Skip to content

Kafka to NSQ Migration Playbook

Version: 1.0 Status: Draft Last Updated: 2026-04-03

Purpose

Migrate Simpaisa's messaging infrastructure from Kafka to NSQ. Kafka is currently undocumented — no topic naming conventions, partitioning strategies, or consumer group configurations exist. This playbook defines the discovery, migration, and cutover process.

Why NSQ

  • Simpler operations: no ZooKeeper/KRaft dependency, no broker rebalancing.
  • Decentralised topology: nsqd runs per service host, no single cluster bottleneck.
  • Operationally transparent: nsqadmin provides immediate visibility into message flow.
  • Sufficient for our scale: 270M+ transactions processed reliably with at-least-once delivery.

Phase 1 — Discovery & Documentation

Goal: document what exists before changing anything.

  • Audit all Kafka topics across PK, BD, NP, IQ, EG environments.
  • For each topic, record: name, producer service(s), consumer group(s), partition count, average throughput (msg/s), message format, retention policy.
  • Identify ordering dependencies (topics where partition key matters).
  • Output: a Kafka inventory spreadsheet/table — this is the migration source of truth.

Phase 2 — NSQ Topic Naming Convention

All NSQ topics follow: {domain}.{event}.{version}

Examples: - payin.transaction.completed.v1 - payout.transfer.initiated.v1 - remittance.quote.created.v1 - card.authorisation.approved.v1

Channels map to consumer groups: {consuming-service}-{purpose} e.g., ledger-service-reconciliation, notification-service-alerts

Phase 3 — Deploy NSQ Alongside Kafka

  • Deploy nsqd on each service host (co-located with producers/consumers).
  • Deploy 3x nsqlookupd instances for topic discovery.
  • Deploy nsqadmin for operational visibility.
  • Configure nsq_exporter to push metrics to Grafana.
  • Validate: publish test messages, confirm delivery through nsqlookupd.

Rollback: tear down NSQ components. Kafka unaffected.

Phase 4 — Dual-Write

  • Modify producers to write to both Kafka and NSQ simultaneously.
  • NSQ messages use the standard envelope (see Message Format below).
  • Monitor: compare message counts between Kafka and NSQ for each topic.
  • Duration: minimum 2 weeks per market, longer if discrepancies found.

Rollback: disable NSQ writes in producer config. Kafka continues unchanged.

Phase 5 — Consumer Migration

Migrate consumers one service at a time, lowest-risk first:

  1. Notification consumers (non-critical, idempotent).
  2. Audit/logging consumers.
  3. Reconciliation consumers.
  4. Core transaction processing consumers (highest risk, last).

For each consumer: - Switch from Kafka consumer to NSQ subscriber. - Verify: message processing rate, error rate, latency. - Keep Kafka consumer running in shadow mode for 1 week. - Disable Kafka consumer after verification.

Rollback: re-enable Kafka consumer, disable NSQ subscriber.

Phase 6 — Verification & Cutover

  • Confirm all consumers are on NSQ with zero Kafka dependencies.
  • Compare metrics: message throughput, p99 latency, error rates.

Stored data

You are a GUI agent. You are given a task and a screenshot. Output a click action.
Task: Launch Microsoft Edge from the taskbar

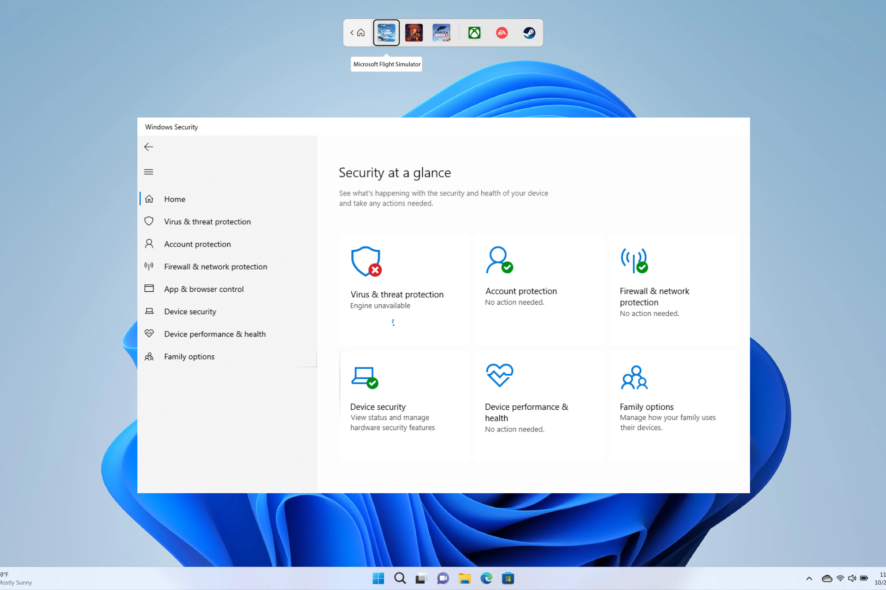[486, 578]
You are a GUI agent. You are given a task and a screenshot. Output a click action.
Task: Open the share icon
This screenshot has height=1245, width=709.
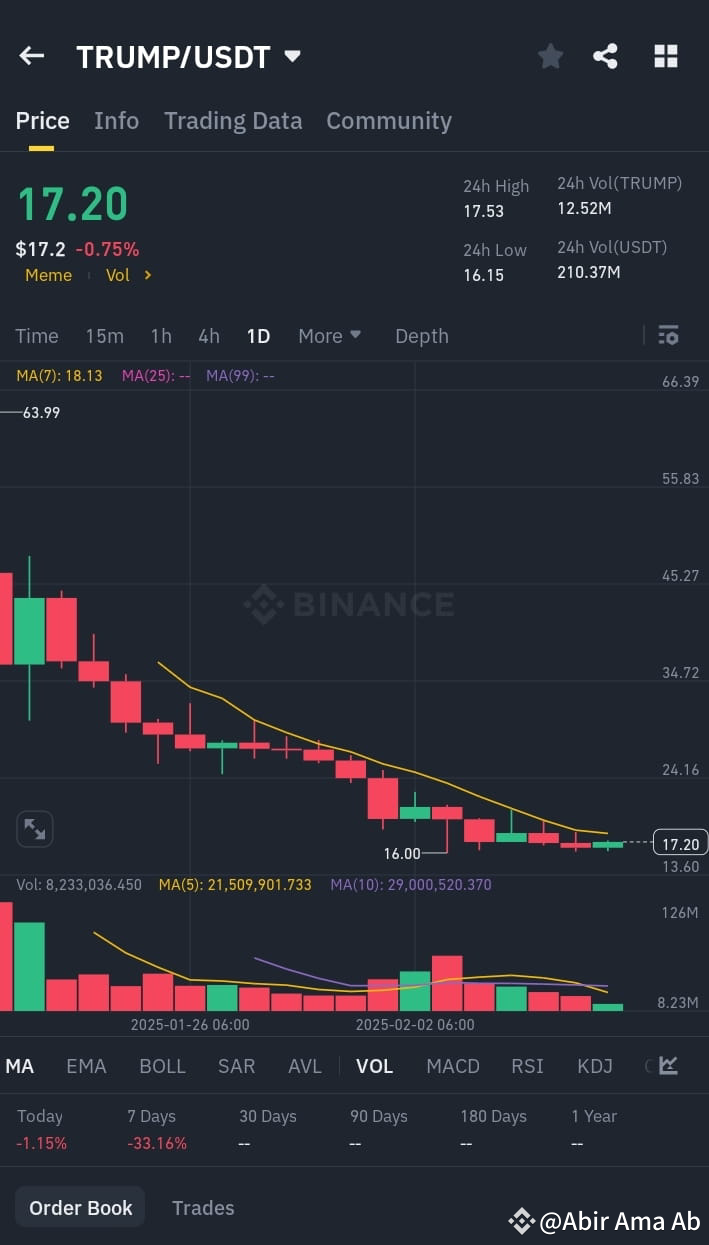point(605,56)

---

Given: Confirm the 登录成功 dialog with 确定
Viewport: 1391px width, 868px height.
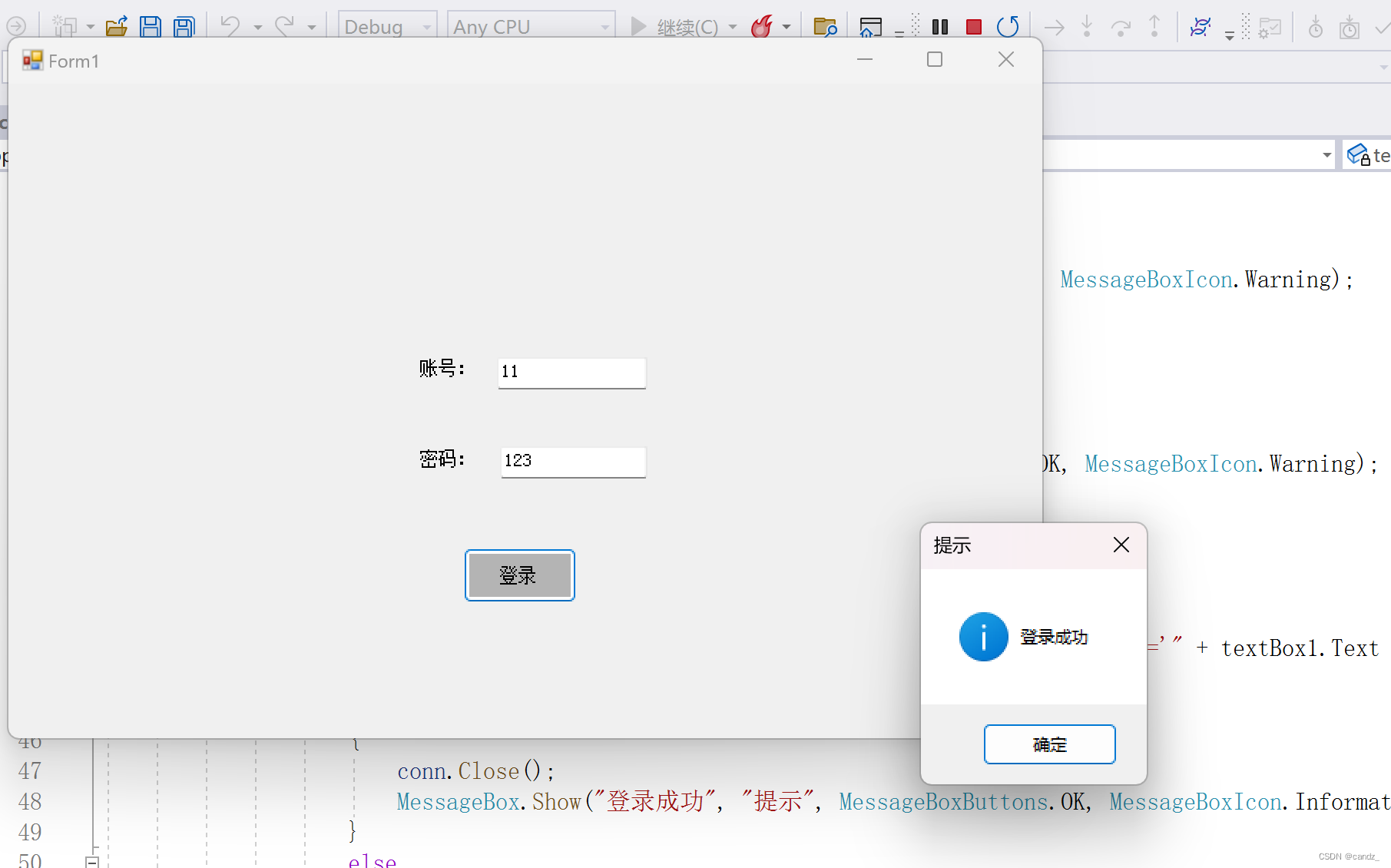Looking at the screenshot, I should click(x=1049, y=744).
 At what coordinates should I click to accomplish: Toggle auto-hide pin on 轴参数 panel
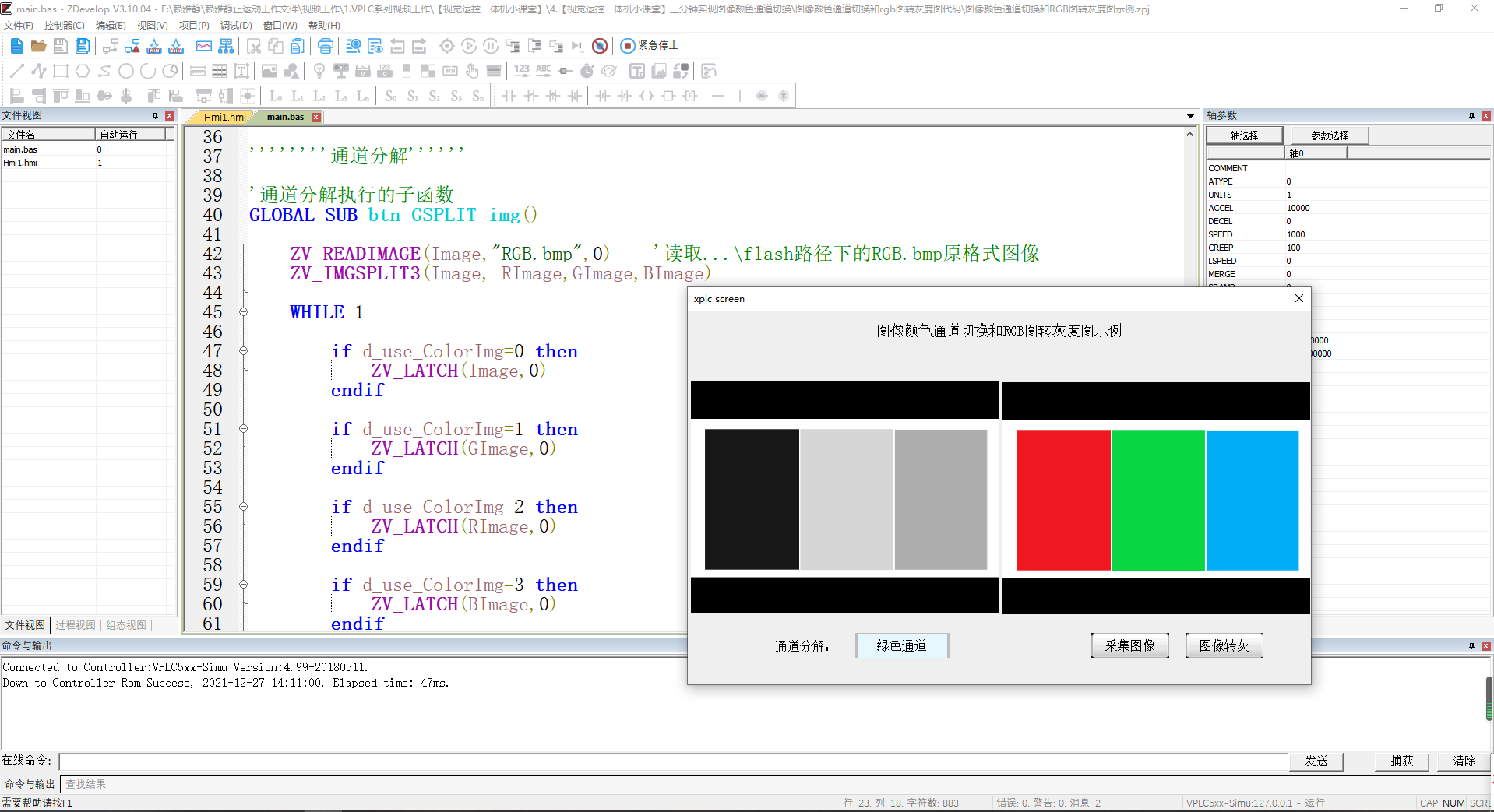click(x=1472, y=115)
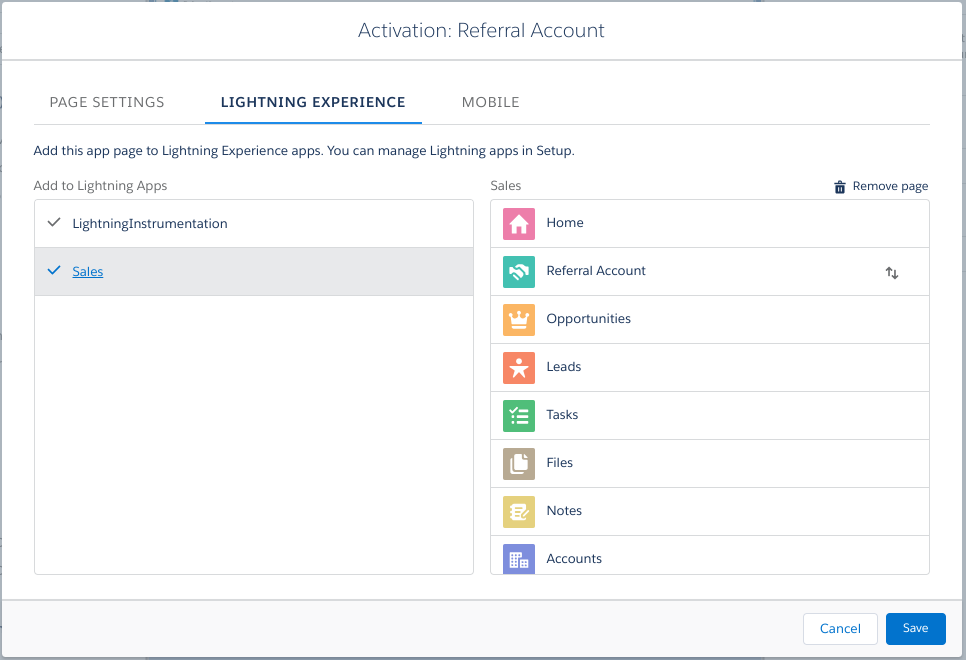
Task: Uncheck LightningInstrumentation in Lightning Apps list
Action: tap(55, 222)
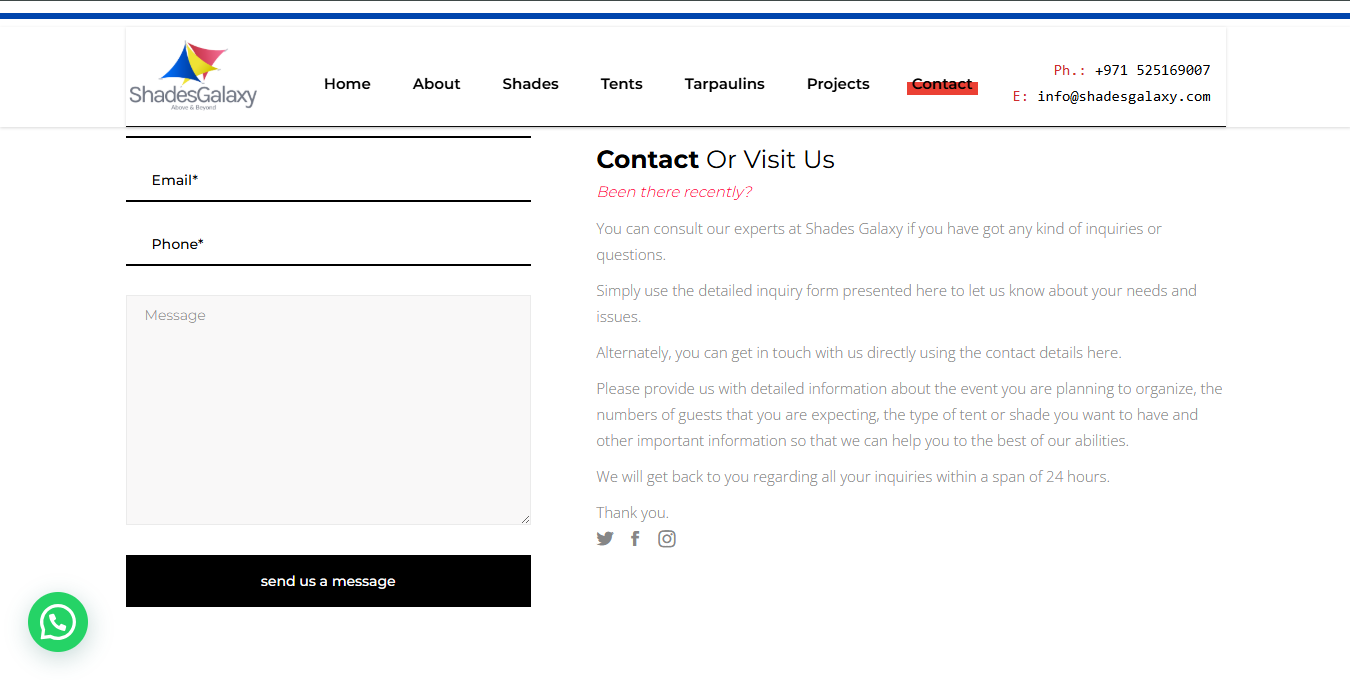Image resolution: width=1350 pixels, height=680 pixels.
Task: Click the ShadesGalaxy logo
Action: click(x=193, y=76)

--

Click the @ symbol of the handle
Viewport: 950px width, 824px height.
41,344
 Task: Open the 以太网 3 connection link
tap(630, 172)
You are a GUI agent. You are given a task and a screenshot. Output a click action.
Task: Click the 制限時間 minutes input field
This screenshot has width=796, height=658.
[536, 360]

| INSTRUCTION |
Continue the Kafka to NSQ migration playbook from its last line.

| ANSWER TO THIS EXERCISE |
  • Disable Kafka producers (dual-write off).
  • Monitor for 1 week post-cutover.

Phase 7 — Decommission Kafka

  • Remove Kafka client libraries from services.
  • Tear down Kafka brokers and ZooKeeper nodes.
  • Archive Kafka configuration for reference.
  • Update infrastructure-as-code to remove Kafka resources.

Message Format

Standard JSON envelope for all NSQ messages:

{
  "eventType": "payin.transaction.completed.v1",
  "timestamp": "2026-04-03T14:30:00Z",
  "traceId": "abc123-def456-ghi789",
  "source": "payin-service",
  "payload": { ... }
}

All fields are mandatory. traceId links to OpenTelemetry distributed traces.

Delivery Guarantees

  • At-least-once delivery. NSQ guarantees a message is delivered at least once.
  • Consumers MUST be idempotent. Use traceId or a business-level idempotency key to deduplicate.
  • Max-in-flight: configure per consumer based on processing capacity. Start with 5, tune upward.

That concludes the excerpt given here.